In honor of the 25th Anniversary of the ADA, CPS is committing to 3 legacy projects centered on students with disabilities, their academic success, and inclusion into the communities in which they live and learn. Long Term Commitments:


The goal of the Transition to College and Career commitment is to increase access for diverse learners to college and career opportunities through improved transition services and partnerships. This will ultimately increase the number of diverse learners meaningfully employed or enrolled in college. To reach this goal CPS will establish partnerships with local colleges in a Students with Disabilities Transition Initiative that will result in informational programs for CPS students and parents. CPS will also expand diverse learner participation in Career and Technical Education programs and make a commitment to focus on resume writing and job fair preparation for juniors and seniors as well as post-secondary advising on career and higher education options.


The goal of the Literacy commitment is to improve supports for teachers in literacy education for diverse learners and to increase the number of diverse learners meeting reading standards. To reach this goal CPS will expand access for teachers to training in evidence based, multi-sensory methodologies for students requiring intensive intervention and establish an online toolkit for teachers that outlines evidence based instructional strategies to address all components of literacy along with a focus on gathering diagnostic data, ensuring a strategy/profile match and progress monitoring.


The goal of the Disability Awareness commitment is to create awareness of disabilities among all CPS students and staff to increase the number of diverse learners and non-disabled peers participating in inclusive activities. To reach this goal CPS will establish “Unique Week” - a week of celebrating and building awareness and advocacy around disability district wide. Additionally, CPS will schedule various activities to strengthen the community understanding of disability. This will include a resource kit intended to celebrate the uniqueness of each school’s community of learners, service learning projects for becoming disability aware, focus on the development of self-advocacy and sense of agency, increased focus on coaching athletes in preparation for Special Olympics, and a family night to elevate stories of students who have family members with disabilities.

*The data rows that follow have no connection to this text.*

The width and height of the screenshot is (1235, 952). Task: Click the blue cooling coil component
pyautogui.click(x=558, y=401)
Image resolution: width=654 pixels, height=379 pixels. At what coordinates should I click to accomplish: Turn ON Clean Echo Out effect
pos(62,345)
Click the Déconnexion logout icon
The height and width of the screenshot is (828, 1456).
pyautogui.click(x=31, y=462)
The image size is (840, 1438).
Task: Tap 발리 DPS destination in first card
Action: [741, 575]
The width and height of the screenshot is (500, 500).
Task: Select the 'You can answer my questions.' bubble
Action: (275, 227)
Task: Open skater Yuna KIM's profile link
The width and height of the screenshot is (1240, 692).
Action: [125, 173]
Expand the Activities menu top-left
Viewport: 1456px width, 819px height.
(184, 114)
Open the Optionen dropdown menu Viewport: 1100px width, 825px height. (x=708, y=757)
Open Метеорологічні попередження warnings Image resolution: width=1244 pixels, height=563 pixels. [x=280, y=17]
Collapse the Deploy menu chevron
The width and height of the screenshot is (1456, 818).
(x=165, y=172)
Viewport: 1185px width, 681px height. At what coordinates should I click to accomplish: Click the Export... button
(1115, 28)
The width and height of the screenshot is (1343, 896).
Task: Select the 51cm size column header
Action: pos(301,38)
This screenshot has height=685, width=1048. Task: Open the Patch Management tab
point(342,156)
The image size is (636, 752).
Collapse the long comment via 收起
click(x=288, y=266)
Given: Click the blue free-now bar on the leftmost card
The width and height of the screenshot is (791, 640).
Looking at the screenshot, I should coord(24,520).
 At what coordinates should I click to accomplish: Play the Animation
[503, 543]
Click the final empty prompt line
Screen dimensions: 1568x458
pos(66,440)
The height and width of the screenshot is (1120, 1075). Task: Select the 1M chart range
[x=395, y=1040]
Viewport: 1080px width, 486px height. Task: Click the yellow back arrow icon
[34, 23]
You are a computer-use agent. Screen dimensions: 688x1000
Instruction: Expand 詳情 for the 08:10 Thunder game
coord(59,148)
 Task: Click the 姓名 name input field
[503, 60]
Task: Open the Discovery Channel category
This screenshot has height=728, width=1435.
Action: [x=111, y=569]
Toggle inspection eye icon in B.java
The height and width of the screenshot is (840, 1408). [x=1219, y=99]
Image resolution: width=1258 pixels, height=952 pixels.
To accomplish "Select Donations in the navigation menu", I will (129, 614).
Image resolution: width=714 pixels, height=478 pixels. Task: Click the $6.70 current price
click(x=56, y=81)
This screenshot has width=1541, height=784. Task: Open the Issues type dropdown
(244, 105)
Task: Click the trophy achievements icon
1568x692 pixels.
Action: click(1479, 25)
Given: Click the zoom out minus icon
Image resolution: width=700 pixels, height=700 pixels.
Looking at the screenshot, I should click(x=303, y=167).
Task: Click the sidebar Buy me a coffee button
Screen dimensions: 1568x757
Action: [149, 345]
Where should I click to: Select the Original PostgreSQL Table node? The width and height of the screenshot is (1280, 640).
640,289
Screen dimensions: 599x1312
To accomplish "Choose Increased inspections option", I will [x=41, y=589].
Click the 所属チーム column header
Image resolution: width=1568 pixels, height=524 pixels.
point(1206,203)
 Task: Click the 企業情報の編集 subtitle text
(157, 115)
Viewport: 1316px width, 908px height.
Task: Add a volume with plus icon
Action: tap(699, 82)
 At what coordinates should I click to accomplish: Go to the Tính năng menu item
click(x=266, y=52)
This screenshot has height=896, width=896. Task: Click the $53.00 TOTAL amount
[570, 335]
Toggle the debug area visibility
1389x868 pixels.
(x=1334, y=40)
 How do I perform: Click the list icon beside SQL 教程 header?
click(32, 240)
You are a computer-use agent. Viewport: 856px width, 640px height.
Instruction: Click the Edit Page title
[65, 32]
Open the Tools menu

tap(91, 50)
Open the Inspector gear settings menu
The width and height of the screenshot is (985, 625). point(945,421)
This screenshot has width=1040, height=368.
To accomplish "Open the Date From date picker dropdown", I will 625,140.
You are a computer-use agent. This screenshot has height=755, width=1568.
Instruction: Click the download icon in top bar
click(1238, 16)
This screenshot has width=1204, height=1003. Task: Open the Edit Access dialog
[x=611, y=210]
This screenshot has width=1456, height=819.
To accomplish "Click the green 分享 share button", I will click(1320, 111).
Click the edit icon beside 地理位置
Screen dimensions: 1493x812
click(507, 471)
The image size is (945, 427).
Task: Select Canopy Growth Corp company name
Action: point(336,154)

This year, MOPD in partnership with the Chicago Public Schools (CPS) and One Summer Chicago implemented a pilot program that provided paid summer internships to 25 high school students with disabilities. The program was supplemented by an enrichment program for students that focusing on money management, understanding the impact of their disability benefits on employment wages and disability resources. In 2016 MOPD intends to double the program to place 50 students into paid internships.